A delegação das tarefas de cuidado - ligadas ao lar, à família e aos filhos - tem socialmente um traço de gênero: à mulher é associada a realização de funções do âmbito doméstico, ou seja, de cuidar das coisas. Nessa construção, o homem é visto como o responsável por prover a renda e ocupar outros espaços, dinâmica que ainda está presente no imaginário social.
Contudo, além de um arranjo de gênero, as tarefas de cuidado obedecem historicamente a uma lógica racial. Mulheres pretas sempre estiveram vinculadas ao ambiente doméstico, especialmente exercendo funções em outros lares. Desse modo, a imagem da mulher preta como “mãe preta”, construída no período de escravidão, recebeu novos contornos, mas permanece até os dias atuais. De ama de leite a babá, percebe-se a continuidade de um modelo em que essas mulheres são incumbidas de “estar à disposição” e de cuidar do filho da patroa.
Assim, desassociar mulheres negras das tarefas de sujeição, cuidado e abnegação é uma realidade distante da atual, o que pode ser atestado pela esfera do trabalho. Angela Davis, em “Mulheres, Raça e Classe” expõe que “O enorme espaço que o trabalho ocupa hoje na vida das mulheres negras reproduz um padrão estabelecido durante os primeiros anos de escravidão”. Nesse sentido, elas ainda têm de deixar suas casas e filhos para servir a classe média branca. De sinhá a patroa, percebe-se quem se beneficia desse serviço.
Desse modo, essa racialização implica uma visão estereotipada e elitista de trabalhos como o de empregada doméstica ou babá. A ideia de que essas trabalhadoras são “quase da família” e a tentativa de tirar o caráter formal do trabalho ou associá-lo a uma profissão de menor estima e valor é um dos reflexos desse sistema de herança escravocrata. Não à toa, a efetivação dos direitos trabalhistas de empregadas domésticas só se deu em 2015, com a PEC das Domésticas.
Por fim, esta reflexão pode ser sintetizada na seguinte passagem do artigo “Recipientes para alimentar a alma: mulheres negras e a racialização do cuidado”: “A figura da mãe preta, ainda que tenha adquirido novos contornos em nossa história recente, mantém o estigma da subordinação e a naturalização da subserviência.

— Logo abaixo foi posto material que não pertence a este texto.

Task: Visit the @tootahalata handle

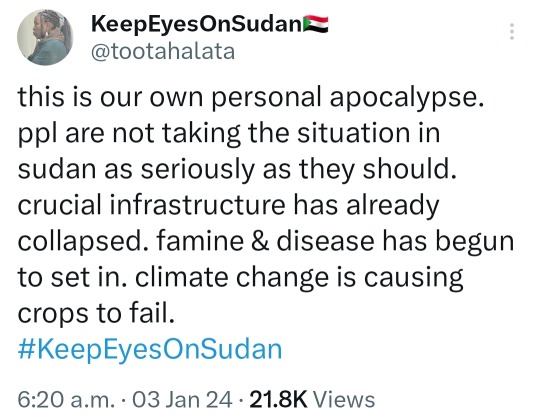Action: [x=163, y=52]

Não basta colocar o cuidado como questão política, se não houver questionamentos sobre quem se beneficia desse serviço. A ‘mucama permitida’ (GONZALEZ, 1980) precisa dar lugar a outras possibilidades de existência de mulheres negras, o combate ao racismo, machismo sem dúvidas perpassa a desconstrução de tais representações.”